A new report from the Incentive Research Foundation focuses on the use of teams and incentives in business and cites research to help identify the best strategy for different situations. 
 
Academic Research in Action: Individual or Team-Based Incentives? InfographicWhen to use individual or team-based incentives is the subject of a new report from the Incentive Research Foundation. The question has become especially relevant now that organizations are grappling with how to manage collaboration in the new work-from-home environment.  Click here for the full report.
 
Here are some of the key findings, based on a meta-analysis of multiple academic studies.
 
Over the past two decades, teams have become increasingly important in work.

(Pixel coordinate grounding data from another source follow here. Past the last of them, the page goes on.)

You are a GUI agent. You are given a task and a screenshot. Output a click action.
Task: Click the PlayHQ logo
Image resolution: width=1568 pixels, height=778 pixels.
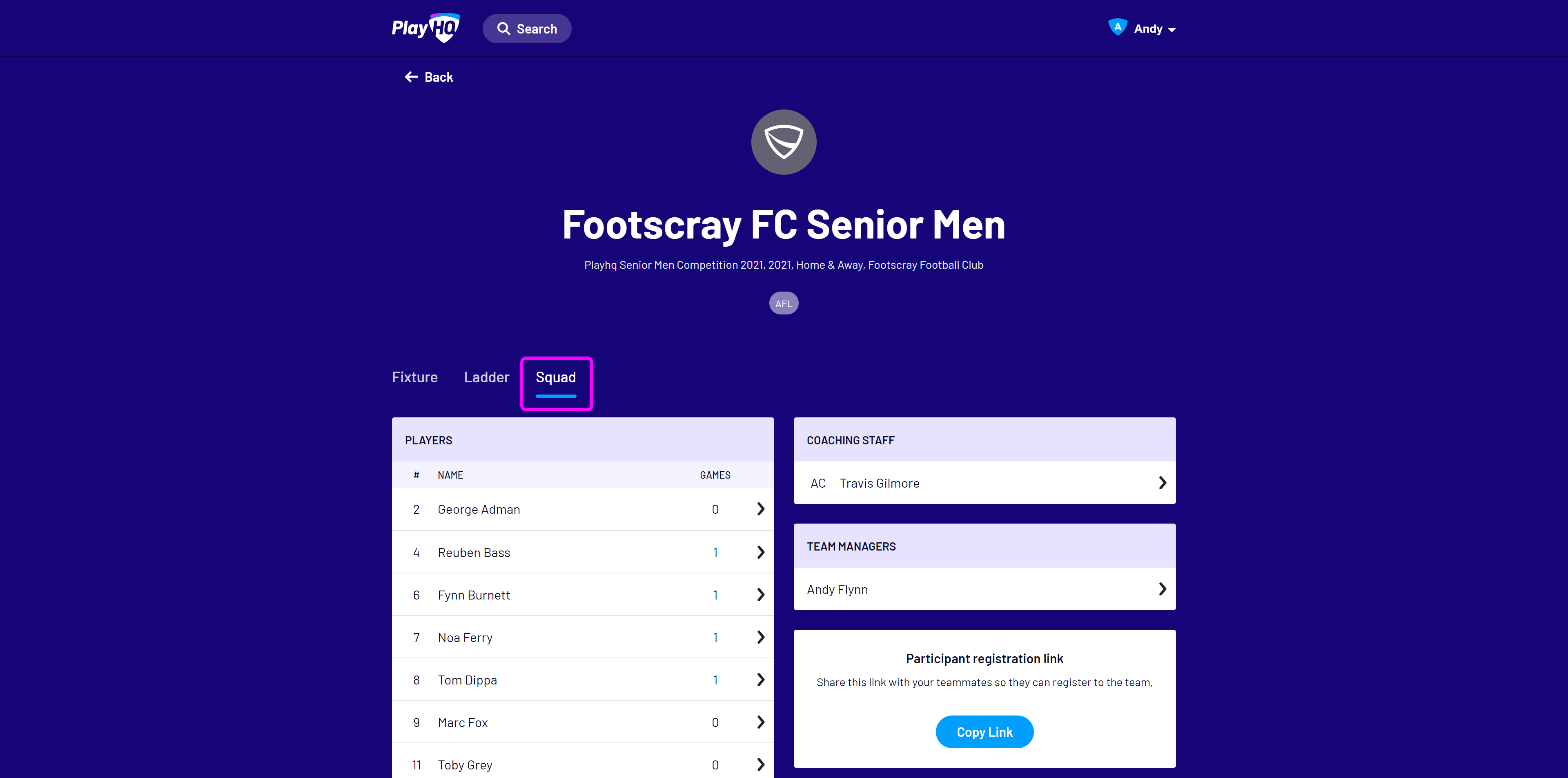(425, 28)
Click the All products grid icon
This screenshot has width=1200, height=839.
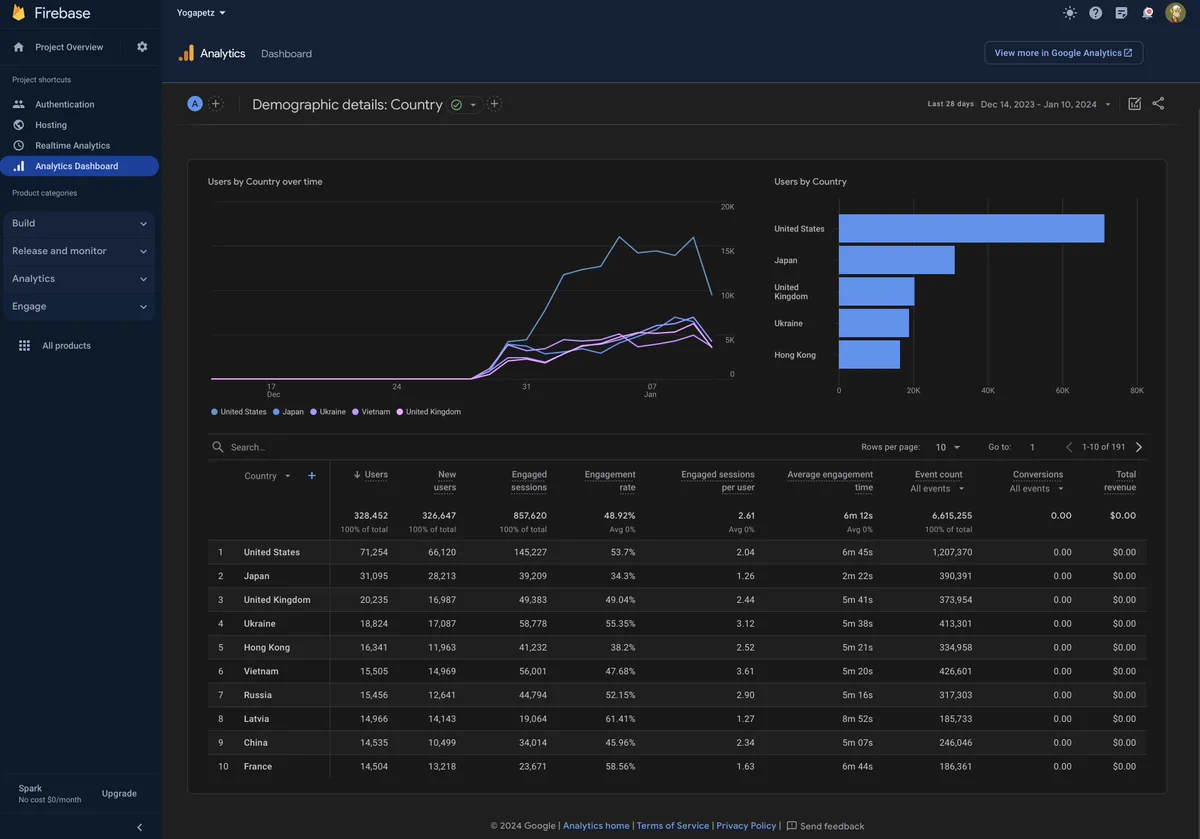(25, 345)
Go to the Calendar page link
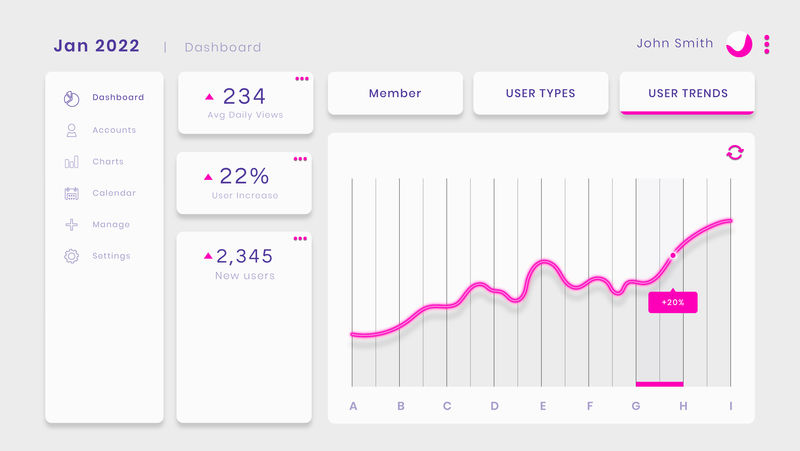The height and width of the screenshot is (451, 800). click(114, 193)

Today, teamwork and collaboration consume about 80% of the typical knowledge worker’s day, the report finds.
 
Though most employees agree that team-based work is essential, only one-quarter prefer to work in teams versus alone.
 
For incentives to do good rather than harm, they should encourage the types of actions and behaviors appropriate to the work of the team in question – the right incentives at the right time. Leaders and reward program designers should first determine whether the work of the team is highly interdependent (a tight team) versus loosely dependent (loose team).
 
Leaders may favor incentives and rewards aimed at individual effort and outcomes because they are comparatively easier to measure and administer. Yet individual rewards might contribute very little to team dynamics and performance, or even detract from them. For example, the crucial hubs in high-performing teams – people who sacrifice personal achievement to assist team members – will rarely qualify for individual rewards. Organizations that overlook and/or discourage these crucial connectors (“sacrificers”) might pay a steep price. 
 
Team-based incentives and rewards may prove more difficult to administer (particularly in larger teams) because individuals come to their teams with different goals and contribute varying levels of effort and/or value. Team rewards may even introduce issues of “free-riding,” where individuals let their teammates do most of the work while sharing equally in the reward. 
 
The study finds that a significant body of research questions the very efficacy of team-based incentives. For example, in a 2010 meta-review published in the Journal of Business Research, the authors conclude: “Despite hundreds of studies examining team rewards, the conditions under which team rewards will be effective are unclear” These factors may combine to make leaders reluctant to consider team-based incentives and may also discourage their advisors (reward program designers and consultants) from recommending them.
 
The report also finds a growing body of research, however, offering compelling evidence that where small teams engage in highly interdependent work, team-based rewards drive better performance and outcomes than individual rewards. This effect may be heightened in the presence of intergroup competition – where small, interdependent teams compete with other small teams. 
 
Researchers have found that in small, highly-interdependent teams, hybrid rewards – which recognize team achievements and the behaviors and productivity of individual team members – can drive the best results of all. Other research, however, finds that team-based rewards alone prove most effective in the same circumstances. 
 
The research cited is consistent in finding that team-based and hybrid rewards are most effective where the work in small teams is “highly-interdependent.”  
 
In cases in which teams do not perform highly interdependent work, leaders should probably not use incentives (or other means) to encourage unnecessary communications and cohesion. Here, individual incentives are likely more effective.